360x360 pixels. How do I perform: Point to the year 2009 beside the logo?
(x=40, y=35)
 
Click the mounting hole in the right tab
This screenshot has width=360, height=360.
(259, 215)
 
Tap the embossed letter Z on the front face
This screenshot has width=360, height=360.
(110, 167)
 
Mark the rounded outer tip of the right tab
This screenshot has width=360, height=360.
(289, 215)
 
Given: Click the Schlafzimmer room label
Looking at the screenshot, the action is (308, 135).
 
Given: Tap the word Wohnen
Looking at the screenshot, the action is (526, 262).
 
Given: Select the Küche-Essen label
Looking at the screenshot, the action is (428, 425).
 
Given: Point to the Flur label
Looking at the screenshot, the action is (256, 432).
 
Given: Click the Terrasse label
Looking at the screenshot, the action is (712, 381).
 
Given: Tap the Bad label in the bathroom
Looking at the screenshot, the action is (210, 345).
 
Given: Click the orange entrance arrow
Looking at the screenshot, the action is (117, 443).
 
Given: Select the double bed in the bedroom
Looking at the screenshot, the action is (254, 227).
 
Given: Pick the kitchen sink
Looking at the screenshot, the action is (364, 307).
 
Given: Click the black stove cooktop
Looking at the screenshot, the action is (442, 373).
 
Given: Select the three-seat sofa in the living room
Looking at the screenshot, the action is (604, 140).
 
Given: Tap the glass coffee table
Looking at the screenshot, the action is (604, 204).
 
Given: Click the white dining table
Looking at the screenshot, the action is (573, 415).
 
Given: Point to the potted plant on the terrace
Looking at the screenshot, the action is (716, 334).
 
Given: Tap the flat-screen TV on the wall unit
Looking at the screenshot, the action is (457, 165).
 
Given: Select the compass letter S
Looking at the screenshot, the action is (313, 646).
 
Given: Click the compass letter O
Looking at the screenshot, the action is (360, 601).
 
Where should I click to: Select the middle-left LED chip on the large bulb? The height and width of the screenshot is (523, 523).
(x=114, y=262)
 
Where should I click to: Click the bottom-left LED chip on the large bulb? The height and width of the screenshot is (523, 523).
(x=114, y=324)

Required task:
Convert the lines above into a Markdown table with two columns, Row and Line. Number each line in Row and leave out the blank lines.

Answer in full:
| Row | Line |
|---|---|
| 1 | 360x360 pixels. How do I perform: Point to the year 2009 beside the logo? |
| 2 | (x=40, y=35) |
| 3 | Click the mounting hole in the right tab |
| 4 | This screenshot has width=360, height=360. |
| 5 | (259, 215) |
| 6 | Tap the embossed letter Z on the front face |
| 7 | This screenshot has width=360, height=360. |
| 8 | (110, 167) |
| 9 | Mark the rounded outer tip of the right tab |
| 10 | This screenshot has width=360, height=360. |
| 11 | (289, 215) |
| 12 | Given: Click the Schlafzimmer room label |
| 13 | Looking at the screenshot, the action is (308, 135). |
| 14 | Given: Tap the word Wohnen |
| 15 | Looking at the screenshot, the action is (526, 262). |
| 16 | Given: Select the Küche-Essen label |
| 17 | Looking at the screenshot, the action is (428, 425). |
| 18 | Given: Point to the Flur label |
| 19 | Looking at the screenshot, the action is (256, 432). |
| 20 | Given: Click the Terrasse label |
| 21 | Looking at the screenshot, the action is (712, 381). |
| 22 | Given: Tap the Bad label in the bathroom |
| 23 | Looking at the screenshot, the action is (210, 345). |
| 24 | Given: Click the orange entrance arrow |
| 25 | Looking at the screenshot, the action is (117, 443). |
| 26 | Given: Select the double bed in the bedroom |
| 27 | Looking at the screenshot, the action is (254, 227). |
| 28 | Given: Pick the kitchen sink |
| 29 | Looking at the screenshot, the action is (364, 307). |
| 30 | Given: Click the black stove cooktop |
| 31 | Looking at the screenshot, the action is (442, 373). |
| 32 | Given: Select the three-seat sofa in the living room |
| 33 | Looking at the screenshot, the action is (604, 140). |
| 34 | Given: Tap the glass coffee table |
| 35 | Looking at the screenshot, the action is (604, 204). |
| 36 | Given: Click the white dining table |
| 37 | Looking at the screenshot, the action is (573, 415). |
| 38 | Given: Point to the potted plant on the terrace |
| 39 | Looking at the screenshot, the action is (716, 334). |
| 40 | Given: Tap the flat-screen TV on the wall unit |
| 41 | Looking at the screenshot, the action is (457, 165). |
| 42 | Given: Select the compass letter S |
| 43 | Looking at the screenshot, the action is (313, 646). |
| 44 | Given: Click the compass letter O |
| 45 | Looking at the screenshot, the action is (360, 601). |
| 46 | Where should I click to: Select the middle-left LED chip on the large bulb? The height and width of the screenshot is (523, 523). |
| 47 | (x=114, y=262) |
| 48 | Where should I click to: Click the bottom-left LED chip on the large bulb? The height and width of the screenshot is (523, 523). |
| 49 | (x=114, y=324) |